I am creating a flutter app to detect hand gestures and convert them in Text for deaf and dumb people - flutter

Is there anybody who can provide me a road map on how to start the project, from where I can get the data set, and how to convert hand gestures to text? or is there any SDK or API, it will be great if you can provide me git link

Research on hand gesture recognition: Before starting any project, it's important to research the topic you are interested in. Learn about the types of hand gestures commonly used by deaf and dumb people, and the techniques used for hand gesture recognition. You can start with some introductory material on machine learning-based computer vision, image processing, and object recognition, and then dive into more specific literature about hand gesture recognition techniques.

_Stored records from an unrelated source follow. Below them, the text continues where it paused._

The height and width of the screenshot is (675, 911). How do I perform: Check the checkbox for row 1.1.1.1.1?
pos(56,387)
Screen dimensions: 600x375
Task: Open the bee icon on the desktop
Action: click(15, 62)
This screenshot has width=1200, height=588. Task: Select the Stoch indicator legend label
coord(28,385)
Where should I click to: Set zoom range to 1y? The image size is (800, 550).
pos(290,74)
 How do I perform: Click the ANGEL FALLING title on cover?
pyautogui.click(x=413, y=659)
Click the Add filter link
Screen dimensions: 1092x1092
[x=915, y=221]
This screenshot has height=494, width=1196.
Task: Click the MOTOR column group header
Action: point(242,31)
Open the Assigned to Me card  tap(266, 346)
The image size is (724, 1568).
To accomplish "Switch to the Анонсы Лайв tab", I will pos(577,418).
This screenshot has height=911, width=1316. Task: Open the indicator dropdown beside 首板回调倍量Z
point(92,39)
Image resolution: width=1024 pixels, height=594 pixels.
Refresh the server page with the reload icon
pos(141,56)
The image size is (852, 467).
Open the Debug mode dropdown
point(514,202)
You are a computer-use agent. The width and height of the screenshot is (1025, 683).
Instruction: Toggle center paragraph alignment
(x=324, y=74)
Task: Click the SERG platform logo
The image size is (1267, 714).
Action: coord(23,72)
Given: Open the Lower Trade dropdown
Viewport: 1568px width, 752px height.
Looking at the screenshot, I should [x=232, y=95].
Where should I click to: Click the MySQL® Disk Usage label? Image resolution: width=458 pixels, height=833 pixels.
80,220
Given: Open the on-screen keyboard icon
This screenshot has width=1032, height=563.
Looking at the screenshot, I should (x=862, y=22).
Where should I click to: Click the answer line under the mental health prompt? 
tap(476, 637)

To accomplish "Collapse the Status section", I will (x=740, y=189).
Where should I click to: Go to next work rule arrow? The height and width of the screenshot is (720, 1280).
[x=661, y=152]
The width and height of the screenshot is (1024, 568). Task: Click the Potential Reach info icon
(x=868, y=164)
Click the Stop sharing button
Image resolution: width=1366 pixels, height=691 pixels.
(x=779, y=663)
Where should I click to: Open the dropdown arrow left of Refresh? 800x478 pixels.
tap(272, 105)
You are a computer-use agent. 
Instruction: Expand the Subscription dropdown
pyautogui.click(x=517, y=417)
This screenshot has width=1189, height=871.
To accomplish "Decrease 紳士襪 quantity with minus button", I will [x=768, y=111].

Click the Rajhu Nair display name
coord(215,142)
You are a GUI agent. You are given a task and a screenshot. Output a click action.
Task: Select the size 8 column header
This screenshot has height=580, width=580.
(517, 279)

Collect dataset: To train your hand gesture recognition model, you'll need a dataset of labeled images of hands making different gestures. There are a few options for this. You can collect images yourself, but this can be time-consuming and require a lot of effort. Alternatively, you can look for existing datasets, such as the American Sign Language Hand Gesture dataset, which has over 8000 images of hand gestures, or the ChaLearn Gesture Recognition dataset, which has over 20,000 videos of hand gestures.
Preprocess the data: Once you have the dataset, you'll need to preprocess the images to prepare them for training. This can include resizing the images to a uniform size, converting them to grayscale, and normalizing the pixel values.
Train the model: With the preprocessed dataset, you can train a machine learning model to recognize hand gestures. There are several machine learning algorithms that can be used for this, including convolutional neural networks (CNNs) and support vector machines (SVMs).
Convert hand gestures to text: Once the model has been trained, you can use it to recognize hand gestures in real-time and convert them to text. One approach is to use a sign language recognition API, such as Sign Language Interpreter API by Microsoft Azure or Sign Language Detection API by IBM Watson. Alternatively, you can write your own code to convert the output of your model into text using techniques such as sequence labeling.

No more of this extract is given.